The data from after-workshop surveys, before- and after-workshop syllabi, and qualitative interviews were not sufficient for the results to be conclusive, but the extant evidence of our experience working with faculty over six years suggest the merit of using Bloom's generic objectives as a heuristic to help instructors formulate disciplinary objectives in order to then incorporate effective writing activities. These findings support findings of Sipple et al., that participants using an inventory incorporating Bloom's taxonomy of course objectives were more likely to create assignments for their writing-intensive courses that furthered the learning objectives of their courses.
Sipple et al., recommend their 45-hour seminar approach as a WAC model to disseminate across the nation. In 1998, Robert Morris College won an FIPSE grant to disseminate their approach to six other colleges and universities across the United States (p. 416). Our findings support their Bloom-oriented approach, an approach that inspired our own. One drawback to the 45-hour approach, however, is instructor complaint about the length of the seminar. After considering Bloom's objectives connected overtly to writing activities and assignments that deliver them in U of L's 10-hour seminar, many instructors added objectives and/or objective-related writing activities. Instructors also had a favorable attitude toward the seminars and would recommend them to colleagues. Although these results are encouraging, they are not conclusive. Research has suggested recently that having 24 learning objectives can make multiple-choice test assessment of the program difficult (Carson, Wojahn, Hayes, Marshall, 2003). However, it is possible that several of the categories could be combined for assessment purposes or rubric-graded writing assignments could be assessed instead. More research is needed at other sites to determine conclusively whether the approaches work and what amount of training is necessary. There have been enough positive indications from qualitative research, descriptive statistics, and programmatic practice to merit an experimental study.
In the WAC 2001 Conference, Andrea Lunsford called for a national research agenda for WAC. CCCC President Kathleen Yancey has also called for a national research agenda for CCCC recently, and the Conference has allocated funds for research that "document what we know about best practices in teaching composition and what we need to know" (Yancey, 2004). Given the increasing body of evidence suggesting that using Bloom objectives as a heuristic helps instructors across a variety of disciplines create effective writing-to-learn activities, and given the dissemination of this method, investigating this approach should become one priority of researchers of WAC.
Our practice suggests that an approach using generic objectives and related activities can work for instructors across the disciplines when the approach serves heuristically to help instructors identify disciplinary objectives and modify activities to deliver them. WAC instructors are in no way dictating objectives or activities with this general approach. And this is not to say that there aren't disciplinary-specific genres that disciplinary instructors need to teach or that writing across the curriculum instructors do not need to teach them after careful research and reflection.
But teaching a new genre effectively often involves breaking the writing down into several subskills entailed in the larger writing process, as Hillocks noted (1995), drawing on a meta-analysis of over 70 experimental studies of writing students.
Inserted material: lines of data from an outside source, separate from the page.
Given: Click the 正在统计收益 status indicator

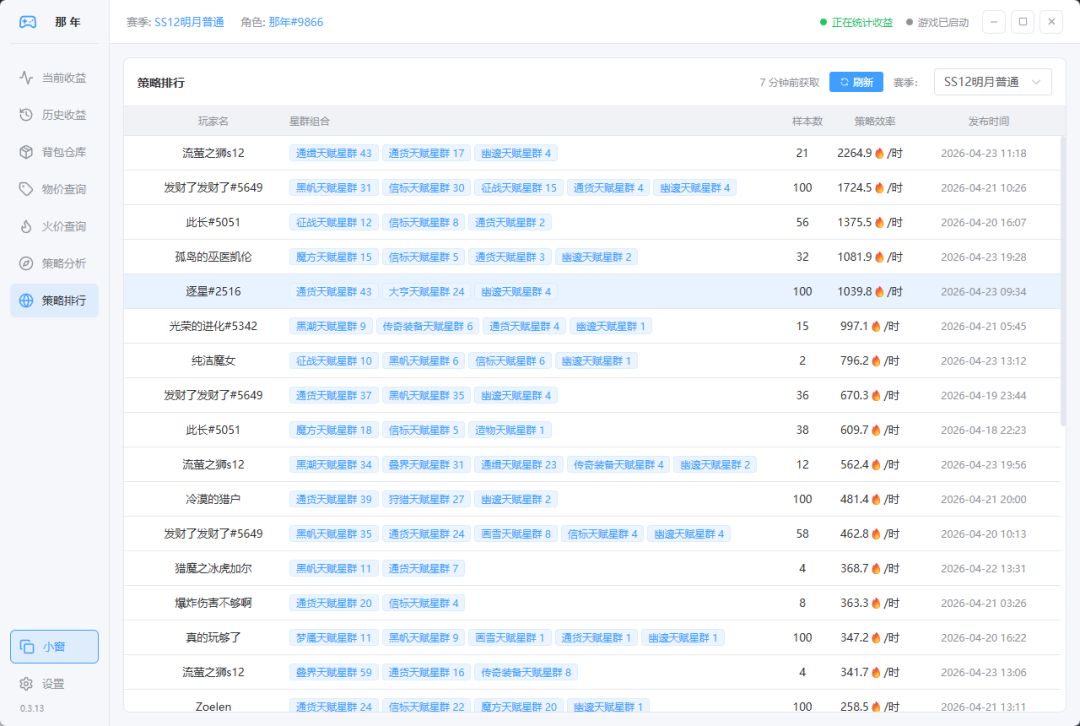Looking at the screenshot, I should click(856, 22).

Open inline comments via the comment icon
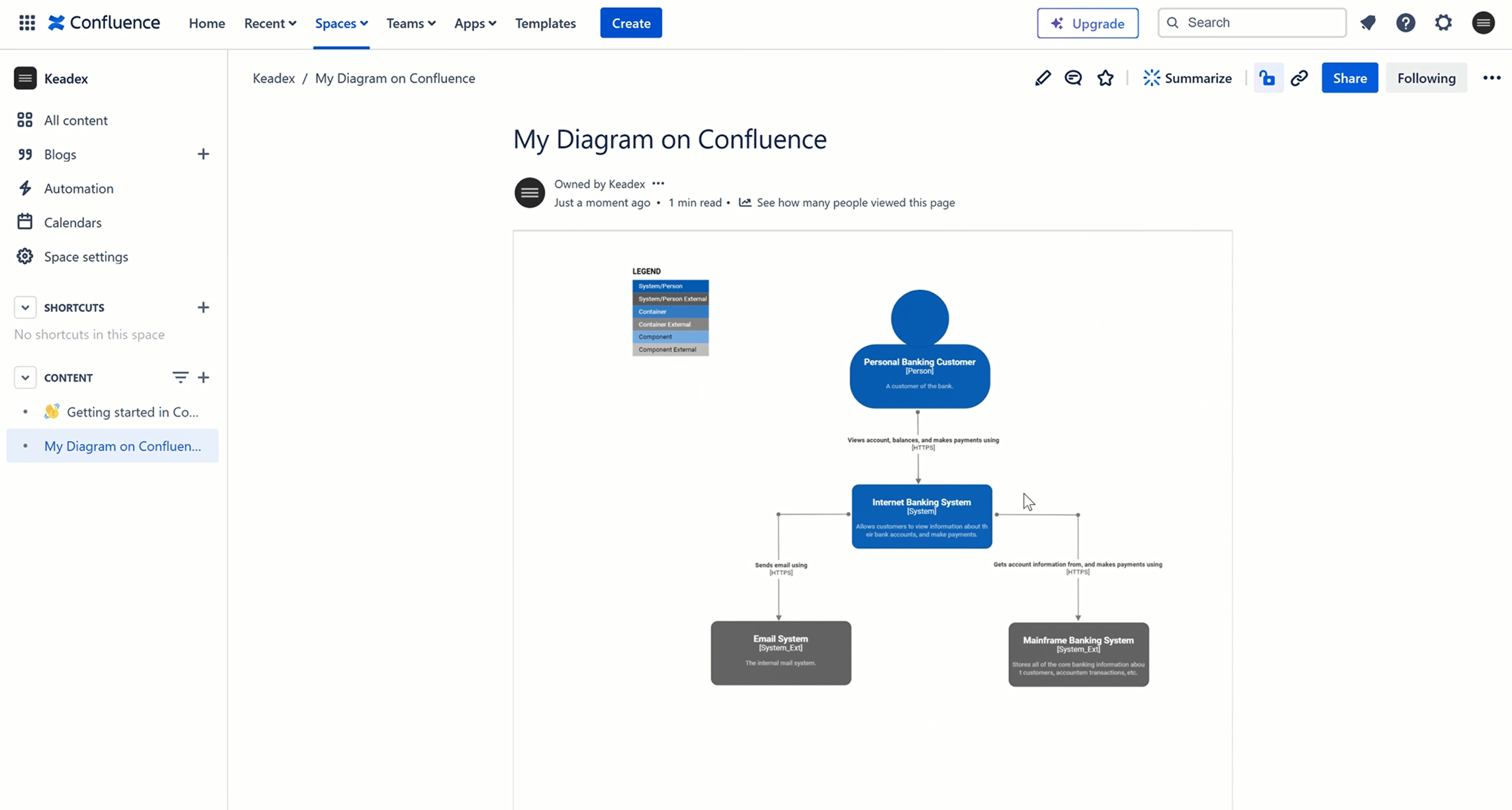coord(1074,77)
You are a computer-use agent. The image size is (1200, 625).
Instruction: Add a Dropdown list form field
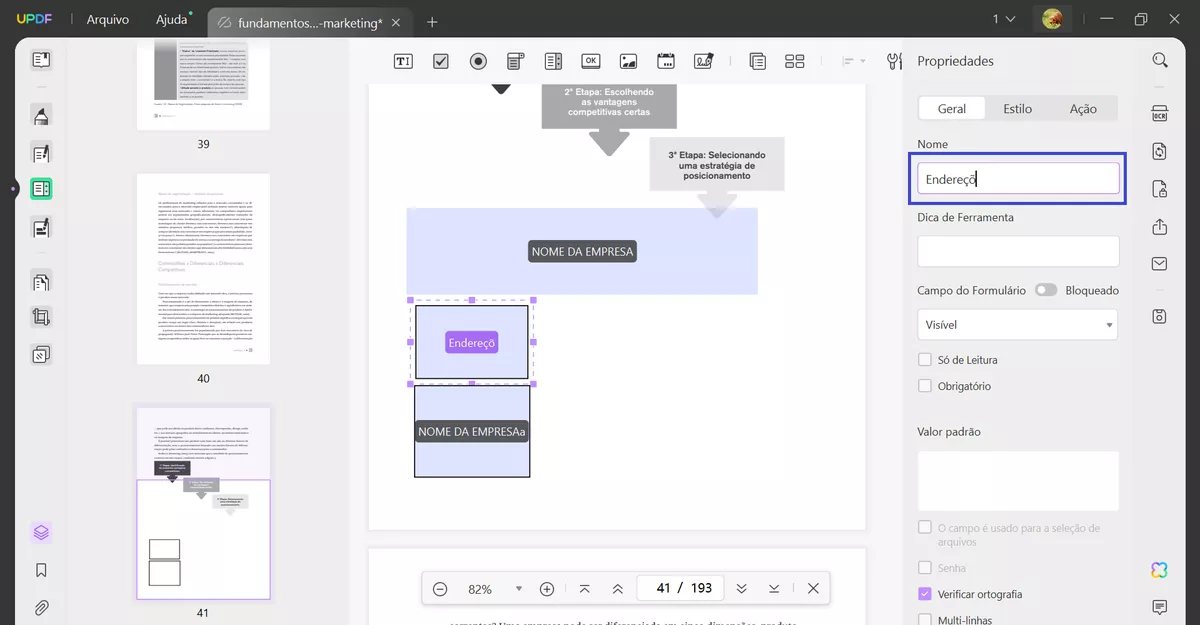[516, 61]
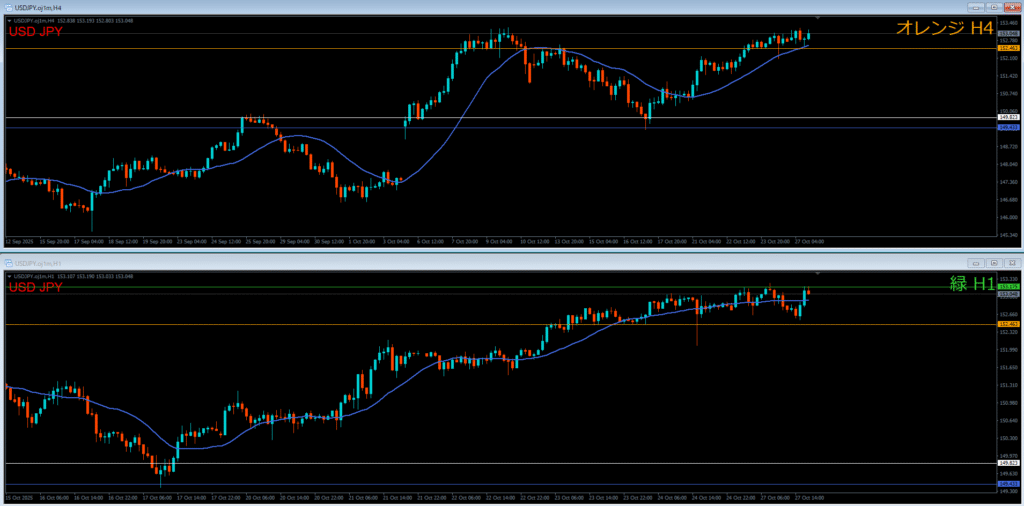
Task: Click the H1 chart window title icon
Action: (x=7, y=264)
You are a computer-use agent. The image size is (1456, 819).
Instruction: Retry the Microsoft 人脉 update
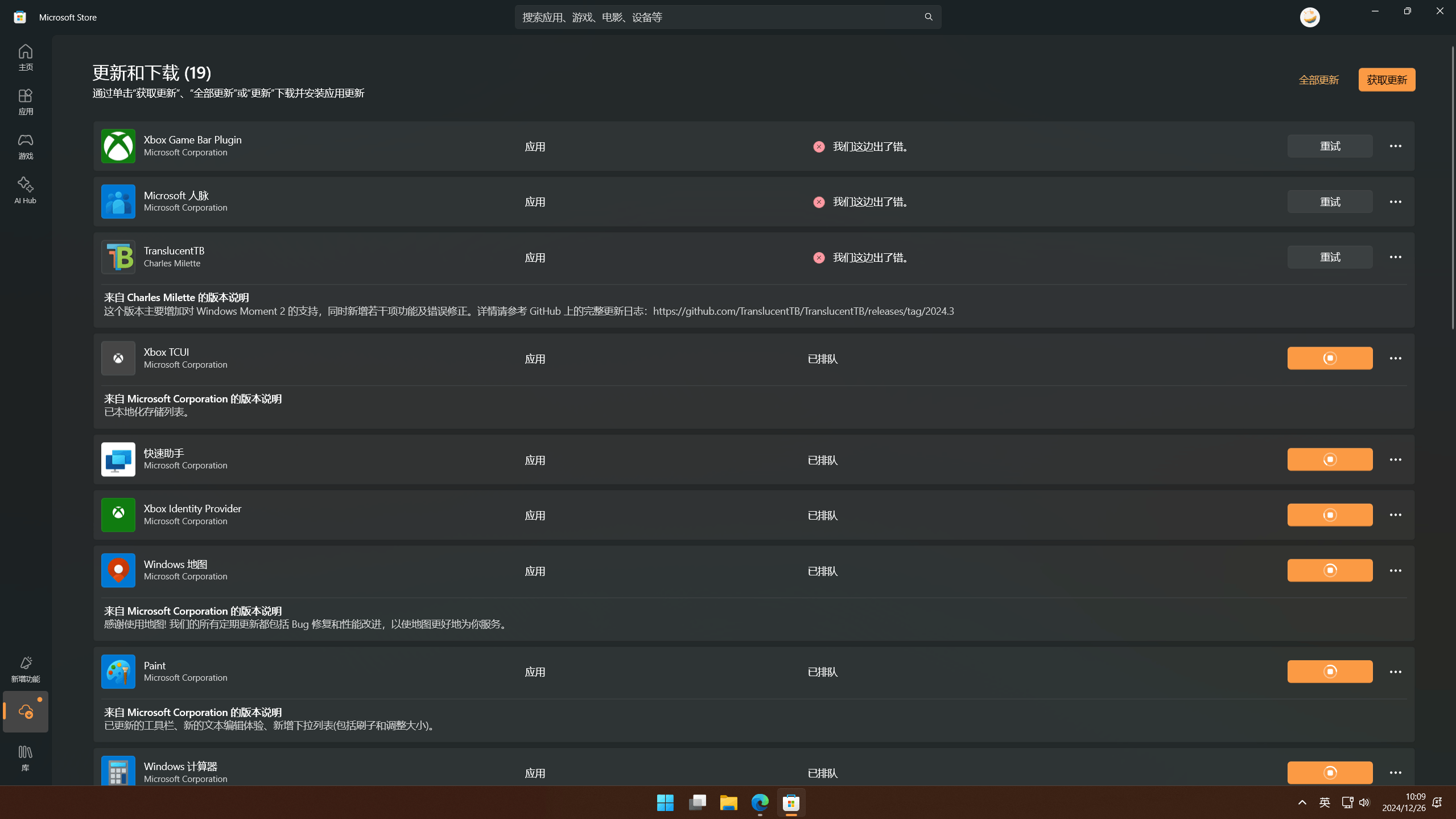(x=1329, y=201)
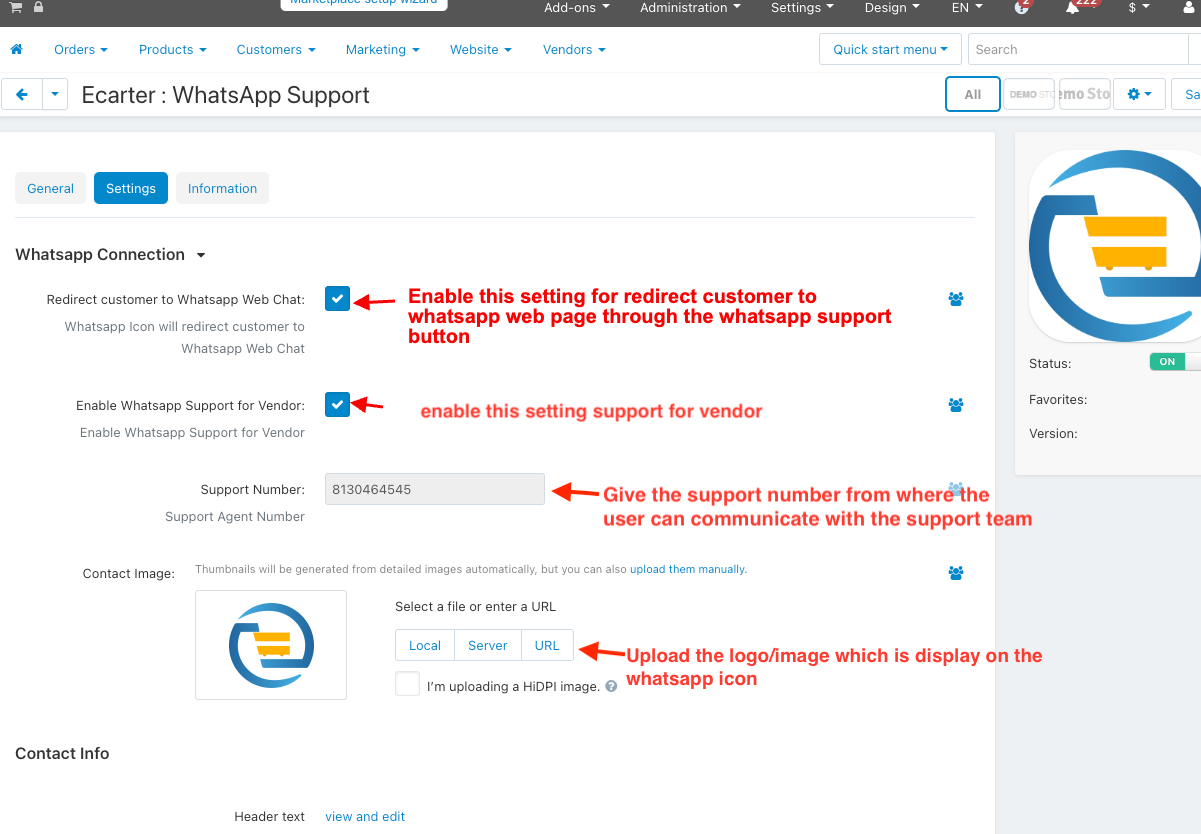The image size is (1201, 834).
Task: Click the Local file upload button
Action: point(424,645)
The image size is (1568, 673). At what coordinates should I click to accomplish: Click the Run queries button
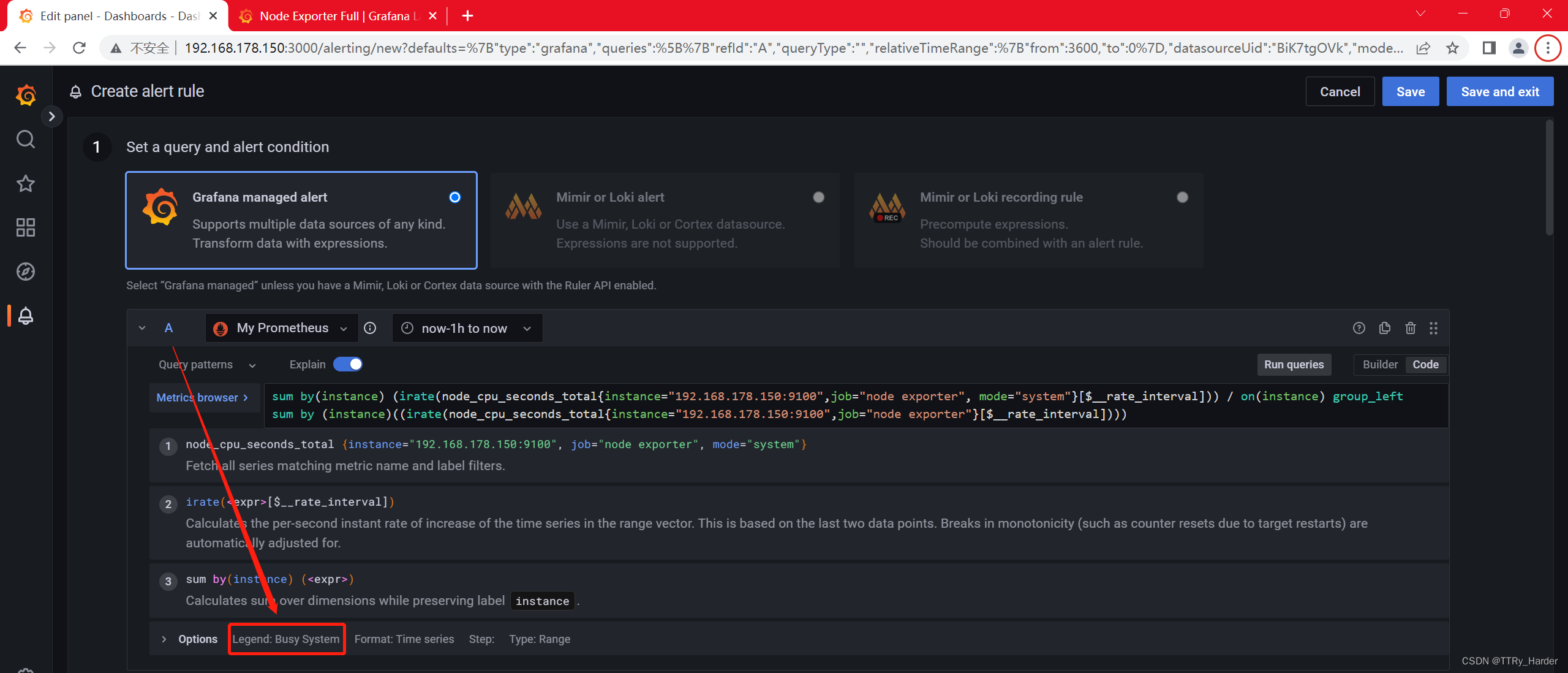tap(1294, 364)
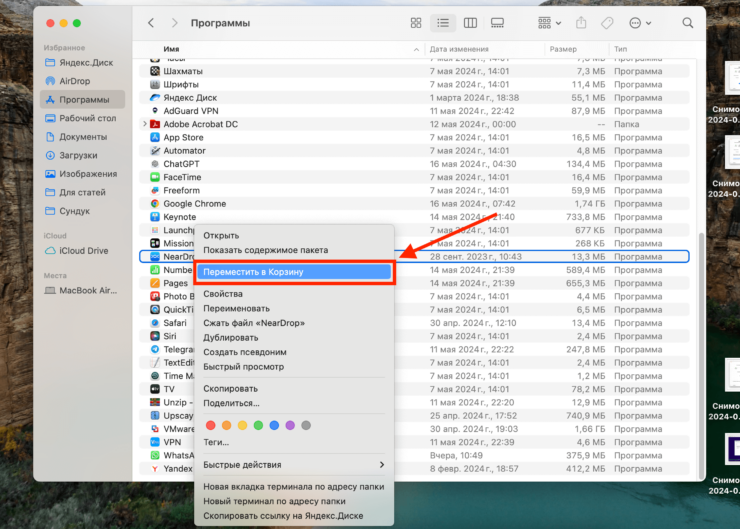Expand the Adobe Acrobat DC folder

tap(145, 124)
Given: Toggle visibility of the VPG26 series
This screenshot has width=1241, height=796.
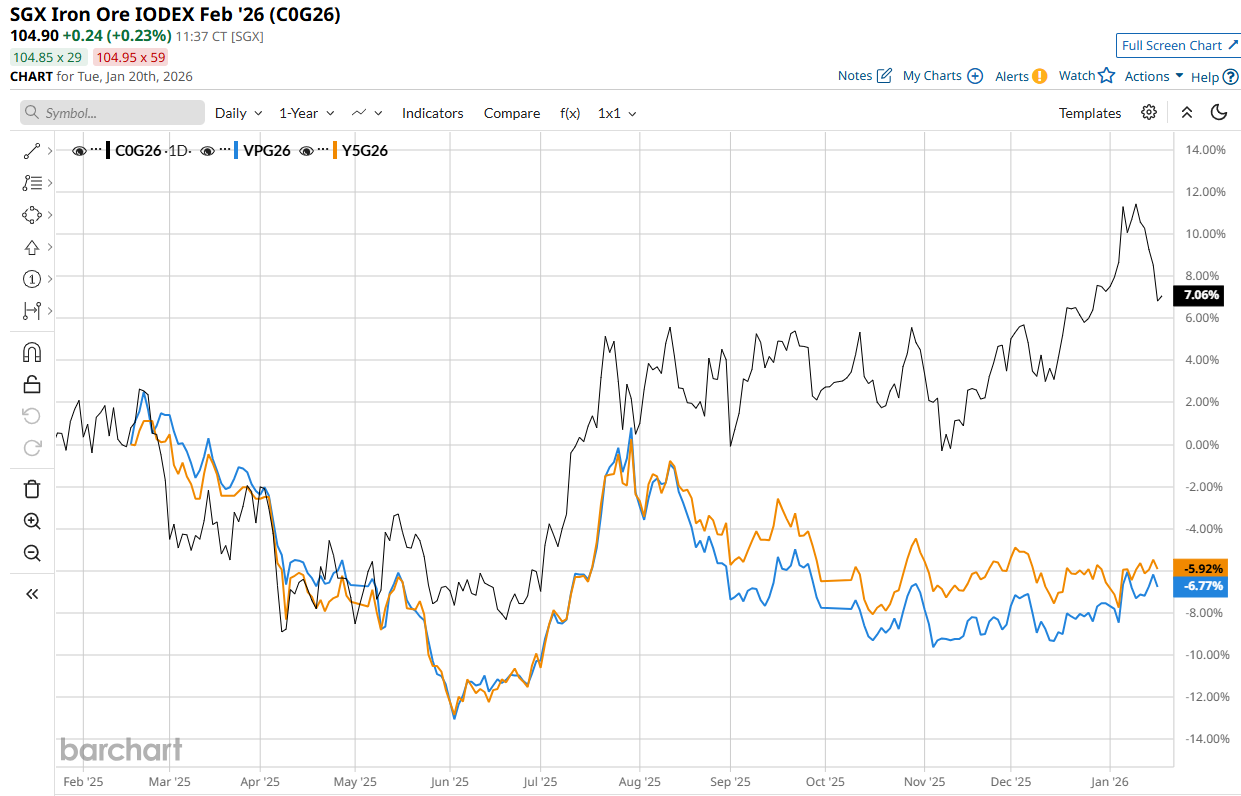Looking at the screenshot, I should (207, 151).
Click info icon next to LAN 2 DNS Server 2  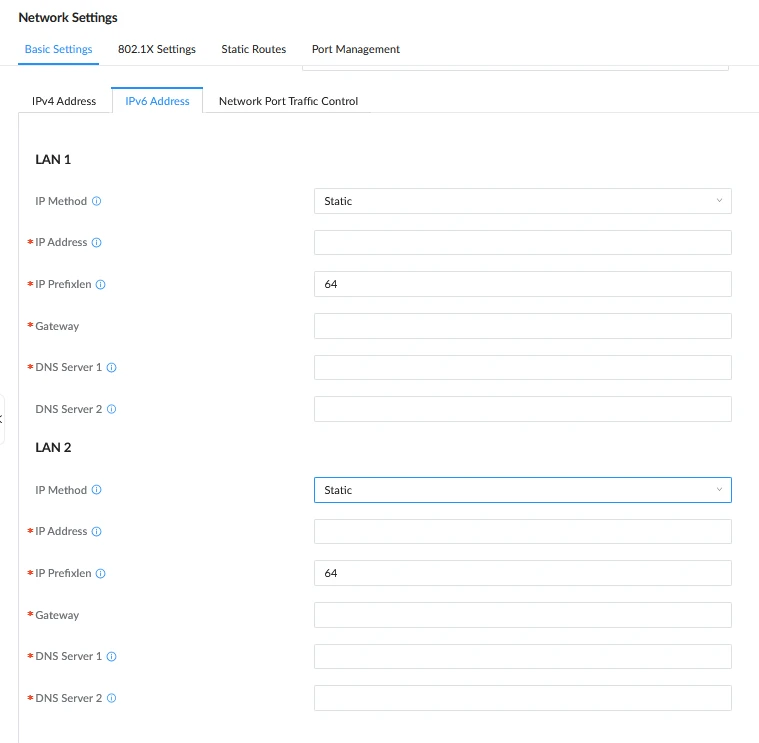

Appropriate workaday writings can help students hone these subskills. Those activities may be identified when instructors inventory their objectives using Bloom's taxonomy linked with writing activities and assignments. Using Bloom as a heuristic can help instructors to become self-reflexive, surfacing any curricula hidden from themselves. Our experience and research suggest that the assumption that content area instructors are fully cognizant of their instructional methods and objectives is often inaccurate. As a workshop participant from philosophy commented, "Most of us have never taken education courses. So we don't have a didactic or pedagogical background. We just teach and fly." A new awareness of one's expectations can lead to an open-minded examination of disciplinary and any political forces that shaped them. The use of Bloom's taxonomy to surface the assumptions of their local knowledge may encourage in instructors the kind of reflective practice that can form the foundation of open-minded disciplinary self-critique.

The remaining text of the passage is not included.